The Gulf coast region is suffering unemployment and loss of revenues following the Deepwater Horizon disaster. But with dolphins now moving in to feed on fish attracted by the cover the oil slick affords there are fears toxins are moving up the food chain;
“It’s time for an oil change. America needs to change its oil and its energy path and I think we need to ask Congress today to set a new agenda for our energy in this country. If we don’t do that we are going to simply put ourselves at greater and greater ecological and other risk. I mean this is our food supply. This is 20 to 30 percent of our total fishery in the U.S. and we are destroying it,” says the National Wildlife Federation’s Larry Schweiger.
The oil slicks are now huge, breaking up because of the weather, and with the hurricane season approaching the risk of them moving round Florida and up the east coast is rising.
It is too late for many places.
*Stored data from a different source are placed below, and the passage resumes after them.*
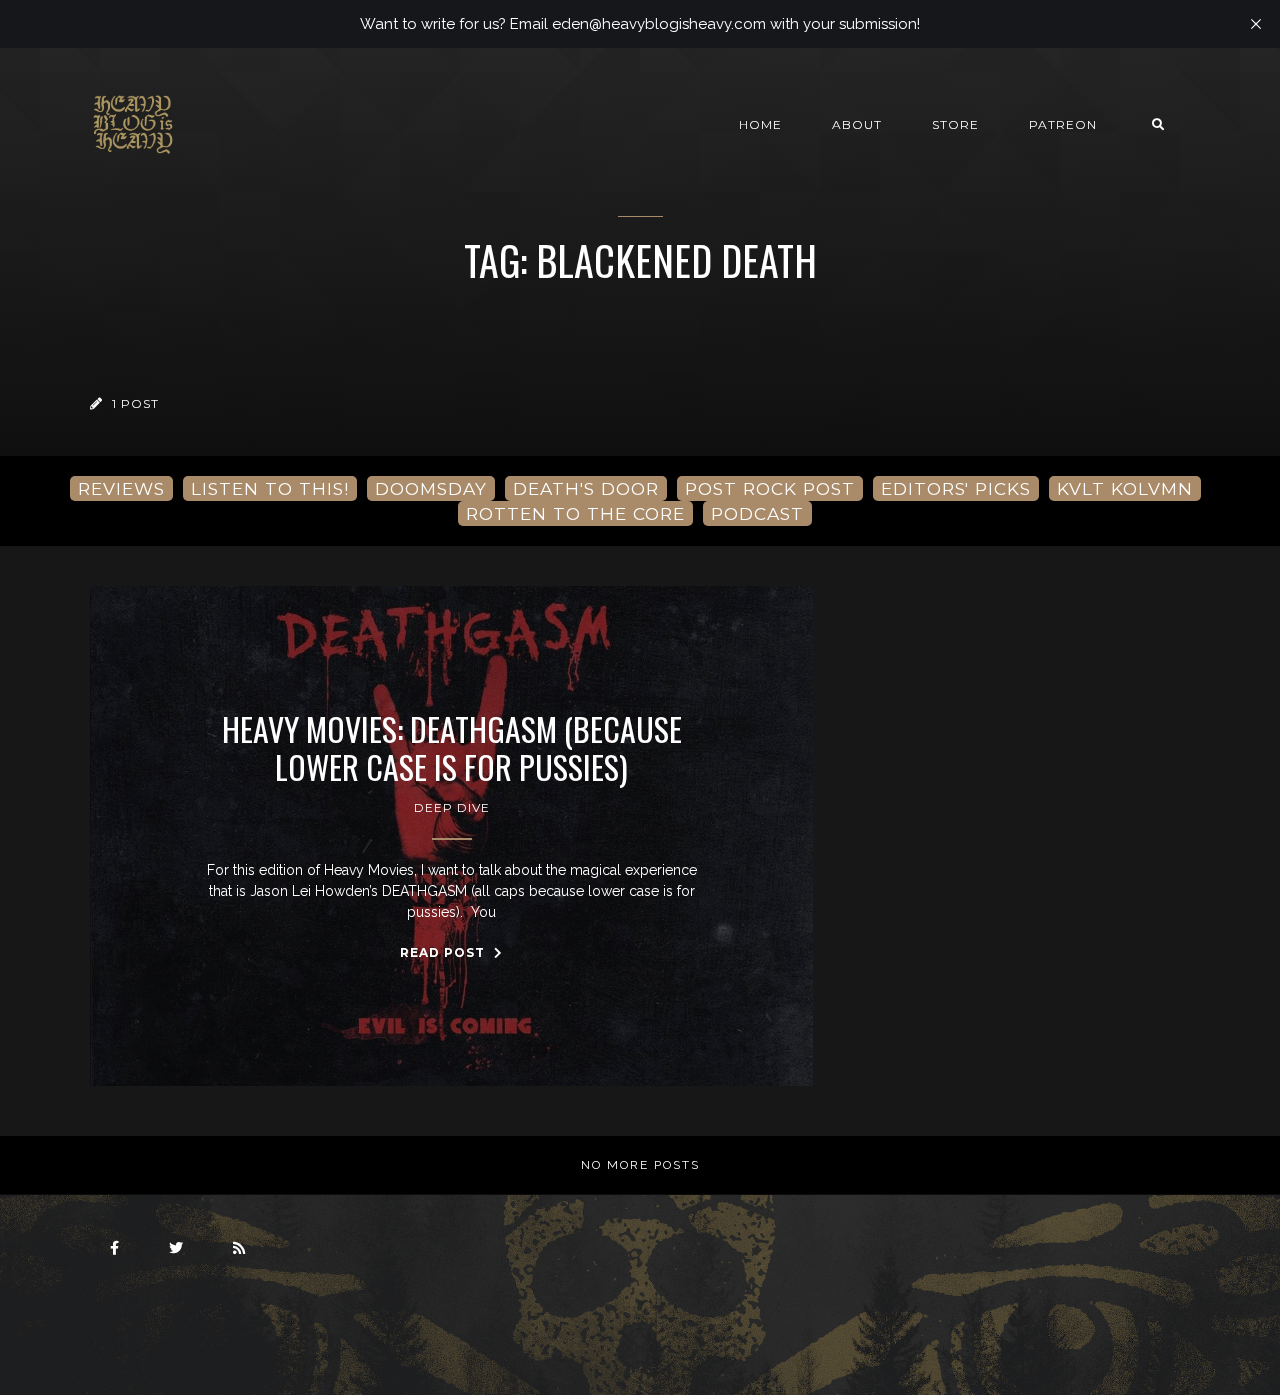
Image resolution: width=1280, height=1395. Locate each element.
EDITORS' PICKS (956, 488)
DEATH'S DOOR (586, 488)
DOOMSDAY (431, 488)
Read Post (444, 952)
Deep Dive (452, 807)
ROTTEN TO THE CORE (575, 513)
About (857, 124)
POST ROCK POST (770, 488)
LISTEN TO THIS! (270, 488)
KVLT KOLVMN (1125, 488)
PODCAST (757, 513)
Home (760, 124)
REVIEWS (121, 488)
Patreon (1063, 124)
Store (955, 124)
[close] (1256, 24)
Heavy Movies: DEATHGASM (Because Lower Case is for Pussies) (452, 748)
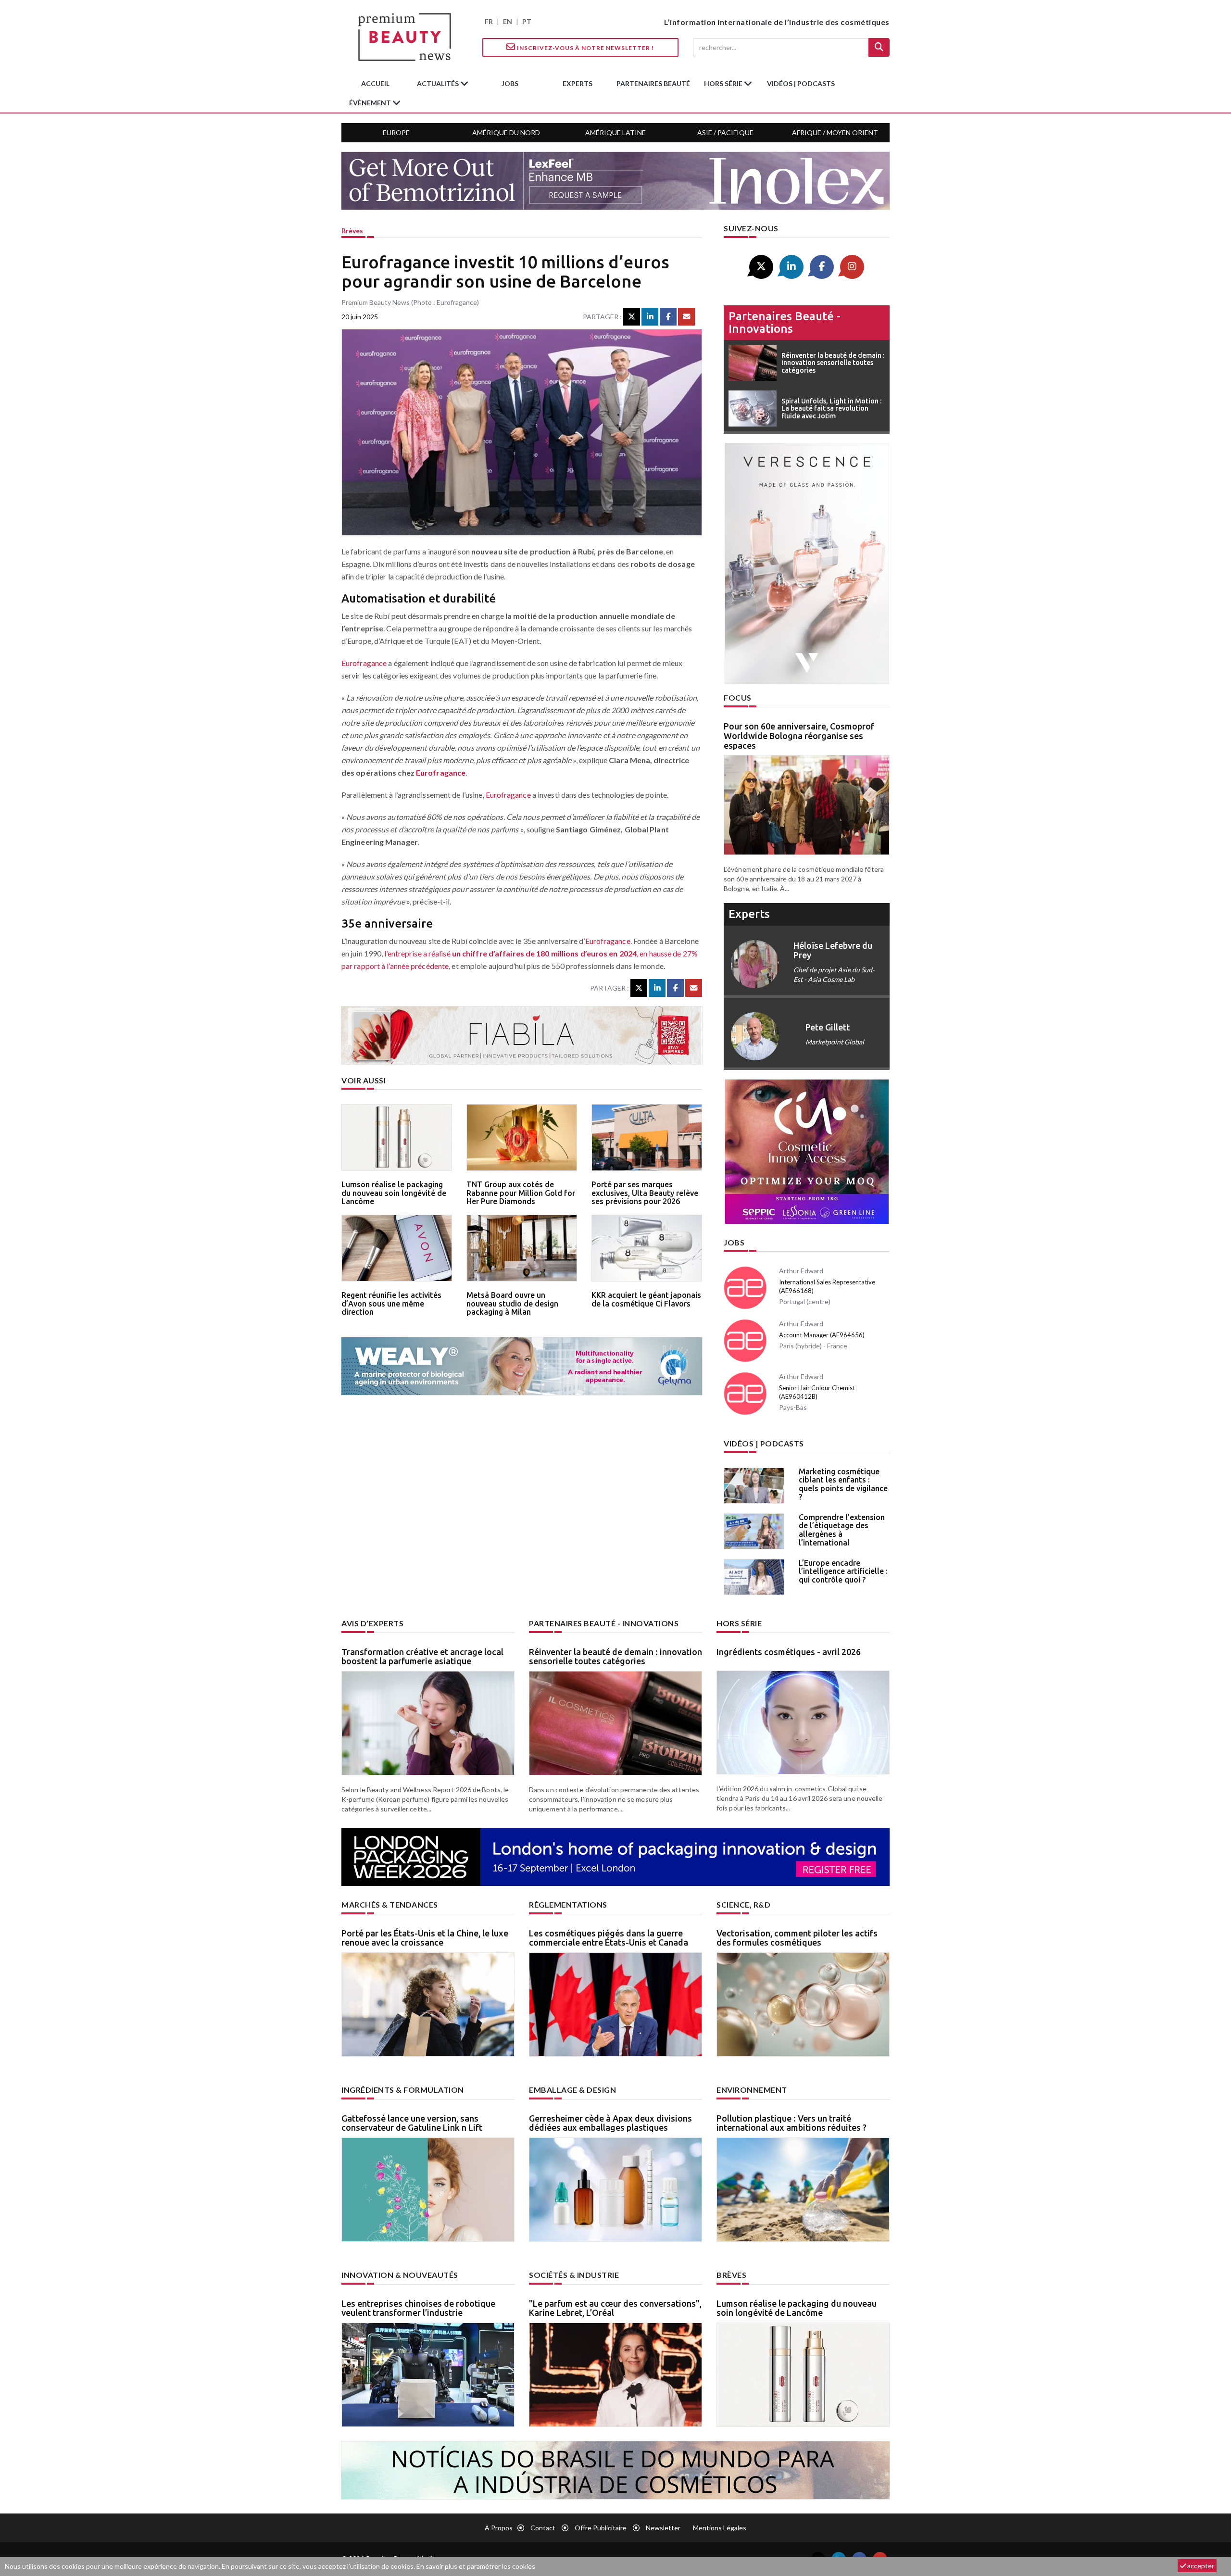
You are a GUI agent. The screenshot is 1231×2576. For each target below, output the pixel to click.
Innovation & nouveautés (399, 2274)
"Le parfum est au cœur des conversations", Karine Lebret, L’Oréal (615, 2308)
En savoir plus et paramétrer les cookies (475, 2566)
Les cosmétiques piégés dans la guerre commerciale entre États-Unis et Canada (608, 1938)
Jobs (734, 1242)
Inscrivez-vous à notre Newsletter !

Alabama beach is fouled, but some people are braving the filth to walk on the sands and swim, like Tom Rigdon from Mobile, Alabama;
“If it were so you couldn’t walk up and down the beach, I would not come. People should come to the beach. Spend their money. Help the economy.”
New rules for offshore drilling could be proposed as early as today, but they will come too late for the region’s wildlife. Some 300 birds have been cleaned and may survive, but many other species will be decimated.